▸ Data for review:
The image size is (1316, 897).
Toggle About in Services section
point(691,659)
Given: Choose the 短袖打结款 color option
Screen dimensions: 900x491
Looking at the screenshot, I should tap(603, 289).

▸ Task: Please give the listing again exactly, line for line.

▸ Response to this task:
The image size is (1316, 897).
Toggle About in Services section
point(691,659)
Given: Choose the 短袖打结款 color option
Screen dimensions: 900x491
Looking at the screenshot, I should tap(603, 289).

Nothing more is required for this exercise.